Where you really get the king, said Jesuthasan, it is by identifying exactly what work will be replaced by AI. Employers can then take workers who have been released, assess the new skills they need, and recycle them and deploy them with these skills to stimulate growth, he said.
Rafee Tarafdar, the Director of Info Technology, a giant of Indian technology, also said that his business contained great success with his internal learning platform.
Infosys updated the system with Generative-Ai And created an incitement program that rewards employees when they finish modules. Employees spend an average of 30 minutes a day to learn about the platform, said Tarafdar.
Nature on the move of the platform was a big draw, he said: “If an employee wants to learn at any time, anywhere, on any device, he should have access.”
Like Jesuthasan, Tarafdar said that the differentiation of employees based on how they use AI were essential to increase them effectively.

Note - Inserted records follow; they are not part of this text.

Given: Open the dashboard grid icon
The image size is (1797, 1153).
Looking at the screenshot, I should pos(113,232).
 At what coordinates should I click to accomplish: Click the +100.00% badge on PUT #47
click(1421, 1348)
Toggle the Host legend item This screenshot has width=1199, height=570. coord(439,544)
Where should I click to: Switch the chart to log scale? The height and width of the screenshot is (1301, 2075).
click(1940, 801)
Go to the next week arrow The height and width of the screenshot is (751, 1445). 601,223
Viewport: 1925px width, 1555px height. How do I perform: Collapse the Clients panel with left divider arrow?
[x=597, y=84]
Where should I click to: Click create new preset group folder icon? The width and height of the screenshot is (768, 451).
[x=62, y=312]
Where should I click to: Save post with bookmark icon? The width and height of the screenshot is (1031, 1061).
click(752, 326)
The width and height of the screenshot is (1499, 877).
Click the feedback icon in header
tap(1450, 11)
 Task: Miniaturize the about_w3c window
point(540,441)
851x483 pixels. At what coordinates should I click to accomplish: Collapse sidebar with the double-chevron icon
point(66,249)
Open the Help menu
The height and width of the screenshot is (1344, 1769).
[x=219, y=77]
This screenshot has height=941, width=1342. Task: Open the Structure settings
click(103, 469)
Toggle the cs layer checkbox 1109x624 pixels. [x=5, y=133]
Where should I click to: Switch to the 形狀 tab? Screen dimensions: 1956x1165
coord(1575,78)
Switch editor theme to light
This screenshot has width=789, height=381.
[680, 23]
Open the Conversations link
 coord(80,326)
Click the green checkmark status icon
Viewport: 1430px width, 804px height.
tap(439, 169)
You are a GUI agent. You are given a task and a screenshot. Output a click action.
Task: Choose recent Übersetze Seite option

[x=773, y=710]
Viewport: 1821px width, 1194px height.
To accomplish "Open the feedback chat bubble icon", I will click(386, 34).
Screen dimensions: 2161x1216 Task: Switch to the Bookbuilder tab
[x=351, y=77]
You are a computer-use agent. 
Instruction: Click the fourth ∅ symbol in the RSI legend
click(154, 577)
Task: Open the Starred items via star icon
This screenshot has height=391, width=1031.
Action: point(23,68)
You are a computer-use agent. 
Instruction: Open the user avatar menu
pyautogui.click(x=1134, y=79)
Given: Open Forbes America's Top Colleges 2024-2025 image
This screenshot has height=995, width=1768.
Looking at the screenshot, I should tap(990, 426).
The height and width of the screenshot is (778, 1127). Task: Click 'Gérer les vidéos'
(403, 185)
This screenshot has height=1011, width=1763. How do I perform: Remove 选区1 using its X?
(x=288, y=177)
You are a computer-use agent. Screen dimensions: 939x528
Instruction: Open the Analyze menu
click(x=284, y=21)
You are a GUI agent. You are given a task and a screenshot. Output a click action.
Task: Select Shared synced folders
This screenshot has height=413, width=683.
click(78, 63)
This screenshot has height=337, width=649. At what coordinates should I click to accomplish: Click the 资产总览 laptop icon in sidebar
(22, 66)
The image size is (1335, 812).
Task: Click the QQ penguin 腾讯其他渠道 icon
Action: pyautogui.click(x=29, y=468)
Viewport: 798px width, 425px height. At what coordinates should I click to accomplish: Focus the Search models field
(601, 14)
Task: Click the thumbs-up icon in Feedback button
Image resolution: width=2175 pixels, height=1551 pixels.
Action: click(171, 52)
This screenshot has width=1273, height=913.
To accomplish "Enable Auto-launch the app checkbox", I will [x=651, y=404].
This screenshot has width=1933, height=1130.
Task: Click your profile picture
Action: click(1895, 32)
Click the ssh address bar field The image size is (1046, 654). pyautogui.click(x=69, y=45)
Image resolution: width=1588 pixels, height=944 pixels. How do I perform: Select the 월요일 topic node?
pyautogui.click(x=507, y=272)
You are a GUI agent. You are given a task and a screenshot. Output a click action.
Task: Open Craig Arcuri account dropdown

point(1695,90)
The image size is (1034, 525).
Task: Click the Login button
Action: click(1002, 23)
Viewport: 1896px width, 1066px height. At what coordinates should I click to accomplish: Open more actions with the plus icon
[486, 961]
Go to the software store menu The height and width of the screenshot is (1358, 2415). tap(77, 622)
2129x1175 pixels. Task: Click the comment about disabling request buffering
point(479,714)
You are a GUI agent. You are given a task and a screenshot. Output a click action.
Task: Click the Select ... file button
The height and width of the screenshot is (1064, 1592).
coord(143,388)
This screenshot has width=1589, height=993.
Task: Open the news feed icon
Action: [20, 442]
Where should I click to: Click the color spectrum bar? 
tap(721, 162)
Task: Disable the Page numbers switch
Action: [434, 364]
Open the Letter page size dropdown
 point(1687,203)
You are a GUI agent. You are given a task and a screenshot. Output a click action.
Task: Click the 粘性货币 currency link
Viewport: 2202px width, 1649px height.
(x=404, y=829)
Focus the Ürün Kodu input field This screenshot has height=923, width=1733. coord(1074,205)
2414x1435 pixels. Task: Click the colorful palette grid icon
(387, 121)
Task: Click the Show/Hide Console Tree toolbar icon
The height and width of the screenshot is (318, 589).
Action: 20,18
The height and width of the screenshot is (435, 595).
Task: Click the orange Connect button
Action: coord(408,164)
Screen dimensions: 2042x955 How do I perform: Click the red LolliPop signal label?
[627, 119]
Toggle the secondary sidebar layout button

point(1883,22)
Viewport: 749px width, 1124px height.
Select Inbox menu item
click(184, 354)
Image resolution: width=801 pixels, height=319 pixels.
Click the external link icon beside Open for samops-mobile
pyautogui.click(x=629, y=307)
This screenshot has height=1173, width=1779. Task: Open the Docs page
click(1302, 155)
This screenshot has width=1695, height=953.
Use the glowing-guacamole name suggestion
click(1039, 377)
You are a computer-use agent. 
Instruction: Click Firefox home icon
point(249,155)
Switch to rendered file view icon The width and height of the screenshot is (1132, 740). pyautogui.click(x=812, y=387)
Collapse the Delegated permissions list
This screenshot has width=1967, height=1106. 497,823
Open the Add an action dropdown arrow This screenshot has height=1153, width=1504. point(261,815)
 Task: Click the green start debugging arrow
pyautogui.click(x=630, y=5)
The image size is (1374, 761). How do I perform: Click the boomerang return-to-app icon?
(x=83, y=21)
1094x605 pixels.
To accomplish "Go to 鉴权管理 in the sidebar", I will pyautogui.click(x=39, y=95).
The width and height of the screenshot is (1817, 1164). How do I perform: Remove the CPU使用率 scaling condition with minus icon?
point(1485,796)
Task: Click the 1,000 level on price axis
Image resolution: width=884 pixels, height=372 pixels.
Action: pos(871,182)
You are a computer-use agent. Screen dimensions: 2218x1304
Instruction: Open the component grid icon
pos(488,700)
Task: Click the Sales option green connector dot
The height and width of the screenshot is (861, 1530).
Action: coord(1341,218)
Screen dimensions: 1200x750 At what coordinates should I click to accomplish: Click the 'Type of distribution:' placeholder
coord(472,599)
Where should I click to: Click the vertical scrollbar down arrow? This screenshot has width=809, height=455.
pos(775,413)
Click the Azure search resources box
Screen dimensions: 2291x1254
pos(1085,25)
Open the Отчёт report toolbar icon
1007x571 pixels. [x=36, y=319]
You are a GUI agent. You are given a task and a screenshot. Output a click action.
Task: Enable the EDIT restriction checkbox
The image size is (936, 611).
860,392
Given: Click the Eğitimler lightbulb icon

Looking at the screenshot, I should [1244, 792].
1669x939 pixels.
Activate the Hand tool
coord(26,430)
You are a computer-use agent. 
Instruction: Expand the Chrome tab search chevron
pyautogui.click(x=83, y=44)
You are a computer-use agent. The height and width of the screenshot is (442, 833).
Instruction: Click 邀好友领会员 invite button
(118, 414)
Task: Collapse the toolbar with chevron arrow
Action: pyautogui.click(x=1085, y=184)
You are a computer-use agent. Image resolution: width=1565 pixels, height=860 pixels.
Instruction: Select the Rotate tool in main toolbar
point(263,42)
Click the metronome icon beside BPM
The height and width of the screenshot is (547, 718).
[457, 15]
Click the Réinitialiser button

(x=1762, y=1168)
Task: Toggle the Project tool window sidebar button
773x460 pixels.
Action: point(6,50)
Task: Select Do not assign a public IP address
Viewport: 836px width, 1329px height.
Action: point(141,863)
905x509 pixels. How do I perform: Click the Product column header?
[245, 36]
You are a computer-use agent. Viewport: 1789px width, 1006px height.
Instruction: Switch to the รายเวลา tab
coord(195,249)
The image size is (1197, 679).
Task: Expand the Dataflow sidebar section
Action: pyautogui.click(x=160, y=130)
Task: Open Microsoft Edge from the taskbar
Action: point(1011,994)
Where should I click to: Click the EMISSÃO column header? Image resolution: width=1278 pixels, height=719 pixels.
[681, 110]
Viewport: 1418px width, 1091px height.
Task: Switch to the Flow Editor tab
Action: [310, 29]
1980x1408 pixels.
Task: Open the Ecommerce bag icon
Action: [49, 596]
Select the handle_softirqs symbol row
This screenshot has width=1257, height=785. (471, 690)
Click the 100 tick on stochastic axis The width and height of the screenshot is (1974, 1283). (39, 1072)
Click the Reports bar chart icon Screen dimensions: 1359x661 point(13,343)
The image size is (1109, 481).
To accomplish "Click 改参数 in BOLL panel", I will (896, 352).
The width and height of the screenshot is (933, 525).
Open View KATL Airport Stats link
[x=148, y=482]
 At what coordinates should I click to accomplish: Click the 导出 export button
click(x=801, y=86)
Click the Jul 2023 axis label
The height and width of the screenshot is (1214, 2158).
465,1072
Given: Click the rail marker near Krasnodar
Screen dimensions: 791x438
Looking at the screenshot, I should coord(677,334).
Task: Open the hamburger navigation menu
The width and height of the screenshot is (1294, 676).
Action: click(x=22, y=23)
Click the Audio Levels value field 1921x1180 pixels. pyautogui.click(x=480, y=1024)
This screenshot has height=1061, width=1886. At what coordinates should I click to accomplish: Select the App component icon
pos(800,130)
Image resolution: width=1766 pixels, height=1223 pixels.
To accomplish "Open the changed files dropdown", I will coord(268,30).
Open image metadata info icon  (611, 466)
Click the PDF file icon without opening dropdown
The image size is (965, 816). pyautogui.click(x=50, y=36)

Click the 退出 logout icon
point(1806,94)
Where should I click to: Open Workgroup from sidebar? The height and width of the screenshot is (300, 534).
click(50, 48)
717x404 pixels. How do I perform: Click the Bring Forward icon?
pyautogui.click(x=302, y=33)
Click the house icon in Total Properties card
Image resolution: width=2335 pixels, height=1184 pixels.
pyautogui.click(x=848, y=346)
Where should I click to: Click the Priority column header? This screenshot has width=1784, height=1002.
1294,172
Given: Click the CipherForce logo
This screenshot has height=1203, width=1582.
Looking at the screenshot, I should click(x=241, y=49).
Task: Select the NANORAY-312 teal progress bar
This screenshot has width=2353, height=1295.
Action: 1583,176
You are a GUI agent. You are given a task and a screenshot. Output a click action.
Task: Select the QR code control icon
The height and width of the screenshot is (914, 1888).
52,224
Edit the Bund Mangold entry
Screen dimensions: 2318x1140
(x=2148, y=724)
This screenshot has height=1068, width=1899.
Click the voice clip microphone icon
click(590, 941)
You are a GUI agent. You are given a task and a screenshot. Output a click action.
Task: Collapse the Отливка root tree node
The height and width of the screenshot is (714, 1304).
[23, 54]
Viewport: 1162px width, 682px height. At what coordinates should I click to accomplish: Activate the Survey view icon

“We recognize that some of them will be AI consumers, which means that they will use AI tools to become more productive and effective, and some of them will be creators of AI”, he said. “And then somewhere between the two, we will have manufacturers, those whose skills will change.”
He added that when companies had developed courses so concentrated, each employee would learn to stimulate the value of their specific work.
Reverse mentoring
Fobo could be a particular problem among more senior workers, said Jesuthasan. They could delegate tasks to a secretary or a team rather than to AI, he said, and may not have received significant technical training for 20 years.
An approach that Jesuthasan said would probably be effective in filling the age gap is “reverse mentoring”, where more mature workers combine with young people who can be more capable of modern technology.
Young workers can help their older colleagues in Upskill, said Ravin Jesuthasan, a renowned expert in the future of work. FG Trade / Getty Images
But it’s not just digital skills, Jesuthasan said. Young generations also have transversal skills and a different vision of the world that will become more useful in the future of AI, he said.
“They are more followers because they have grown up in a much more volatile world,” said Jesuthasan. “They did not have the luxury of saying:” I will be a life engineer. “”
In the end, however, people must motivate themselves to avoid becoming redundant, said the future expert expert.
“Each of us must really force us to be curious,” he said. “The company can provide resources. The company can provide space for reskilling and update, but the individual must really bring the impulse for change.”